There is also a copy of the painting of Virgin Mary Pasovska in the attachment of the altar. One more work of art – painting of the breasts of Virgin Mary – is situated in a brass gilt frame and it was brought from Karlov. This work was made by painter J. C. Monnot. There is a grave ledger of Juliana Dlouhoveska from 1671. It is located in the south wall of the nave. There's also a tin baptismal font formed as reversed bell and stands on three legs with paws and heads of beavers.

The walls of the nave are decorated by the original gothic frescos from the period so called beautiful style from the end of the 14th century. On the southern wall frescos depict Jesus Christ handing keys over to St Peter. Both characters surrounded by Apostles have bosoms of prophets under their feet. There is Virgin Mary depicted standing and wearing a safety coat surrounded by six female saints from each side on the opposite side. Also those saints are having similar bosoms under their feet as on the south side.

== Curiosities ==
We can find a hypothesis in some sources about the location of significant buildings built in the period of Charles IV. They are set by a lot of field-geometrical relations and a Christian mysticism. The five New town churches established by Charles IV. create a regular crucifix. Branch from north to the south creates a connecting line of Church of St Catherine and Church of the Annunciation of the Blessed Virgin Mary Na Slupi, branch from west to east Church of Virgin Mary and St Charles the Great and Emauzy Monastery.
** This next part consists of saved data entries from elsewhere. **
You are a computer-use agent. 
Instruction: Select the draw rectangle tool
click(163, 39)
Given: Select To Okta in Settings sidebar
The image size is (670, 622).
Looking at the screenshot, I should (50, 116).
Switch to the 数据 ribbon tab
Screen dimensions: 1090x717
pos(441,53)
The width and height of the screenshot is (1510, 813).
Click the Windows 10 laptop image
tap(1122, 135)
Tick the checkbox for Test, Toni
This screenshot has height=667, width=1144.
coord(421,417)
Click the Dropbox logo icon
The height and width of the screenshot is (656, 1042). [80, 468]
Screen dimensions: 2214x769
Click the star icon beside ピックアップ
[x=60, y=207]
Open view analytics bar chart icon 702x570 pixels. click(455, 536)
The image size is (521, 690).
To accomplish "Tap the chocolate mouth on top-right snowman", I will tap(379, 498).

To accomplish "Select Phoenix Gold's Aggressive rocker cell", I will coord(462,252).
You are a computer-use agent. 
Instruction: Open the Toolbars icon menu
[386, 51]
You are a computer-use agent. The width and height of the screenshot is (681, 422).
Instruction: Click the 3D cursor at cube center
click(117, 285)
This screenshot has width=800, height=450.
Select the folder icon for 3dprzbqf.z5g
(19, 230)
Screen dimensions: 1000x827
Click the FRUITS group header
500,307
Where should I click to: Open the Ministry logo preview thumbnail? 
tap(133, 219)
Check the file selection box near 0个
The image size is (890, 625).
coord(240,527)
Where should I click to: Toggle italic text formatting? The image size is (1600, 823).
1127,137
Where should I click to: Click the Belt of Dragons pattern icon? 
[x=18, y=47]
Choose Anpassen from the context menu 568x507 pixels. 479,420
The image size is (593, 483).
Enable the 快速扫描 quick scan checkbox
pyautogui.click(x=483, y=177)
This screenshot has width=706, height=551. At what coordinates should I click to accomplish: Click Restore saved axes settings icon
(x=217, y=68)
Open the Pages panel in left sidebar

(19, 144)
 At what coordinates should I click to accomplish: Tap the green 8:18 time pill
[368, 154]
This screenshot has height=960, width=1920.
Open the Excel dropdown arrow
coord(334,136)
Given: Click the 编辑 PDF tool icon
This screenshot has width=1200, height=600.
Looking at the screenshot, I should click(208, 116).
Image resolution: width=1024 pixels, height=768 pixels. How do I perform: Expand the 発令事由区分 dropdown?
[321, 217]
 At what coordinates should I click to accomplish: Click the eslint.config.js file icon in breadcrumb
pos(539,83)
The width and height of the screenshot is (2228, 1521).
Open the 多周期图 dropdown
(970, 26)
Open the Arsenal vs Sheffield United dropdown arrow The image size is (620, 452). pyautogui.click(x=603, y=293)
Those branches cross in Church of St Apollinaire. Towers of churches Na Trávníčku, St Apollinaire, Catherine's stand in one line and they have the same architectonic characteristic. This hypothesis leads to speculations that location of these churches was planned in the original project of the city, although those individual church buildings were built in this part of New Town one by one (Slovany 1347, Karlov 1352, Catherine 1355, Travnicek 1360, Apollinaire 1362). The cross of those buildings meant an unusual blessing to the town.

There is a modern legend about the origin of the chapter: „Borivoj II. who had a conflict with his brother Vladislaus was arrested by the emperor Henry and taken to Germany. He was a prisoner in fortress Hamerstein on Ryn for six years until the emperor wanted to execute him. Finally St Apollinaire, an apprentice of St Peter and a martyr, appeared to Borivoj. He asked Borivoj: Do you want to return to Bohemia? And St Apollinaire suddenly transferred Borivoj to his homeland near today's town Sladska which was a favourite residence of princes of Prague of Slavnikov's. That is why in 1118 the prince established church and a chapter. From that moment St Apollinaire was honoured. This legend was published by František Ruth with no specific sources from chronicles, which is why the origin of this legend is very disputable.

== Surroundings ==
In close surroundings there is botanical garden of Faculty of Science Charles University in Prague, Faculty of Science Charles University in Prague, Faculty of Mathematics and Physics, biological and geological section of Charles University, Institute of Pathology of the First Faculty of Medicine and General University Hospital of St Alzbeta Hospital. There are also two churches – Church of Virgin Mary by Alzbetines with the chapel of St Tekla and the church of Virgin Mary and St Charles the Great situated in Karlov.

The church also gave a name to nearby maternity hospital by Apollinaire.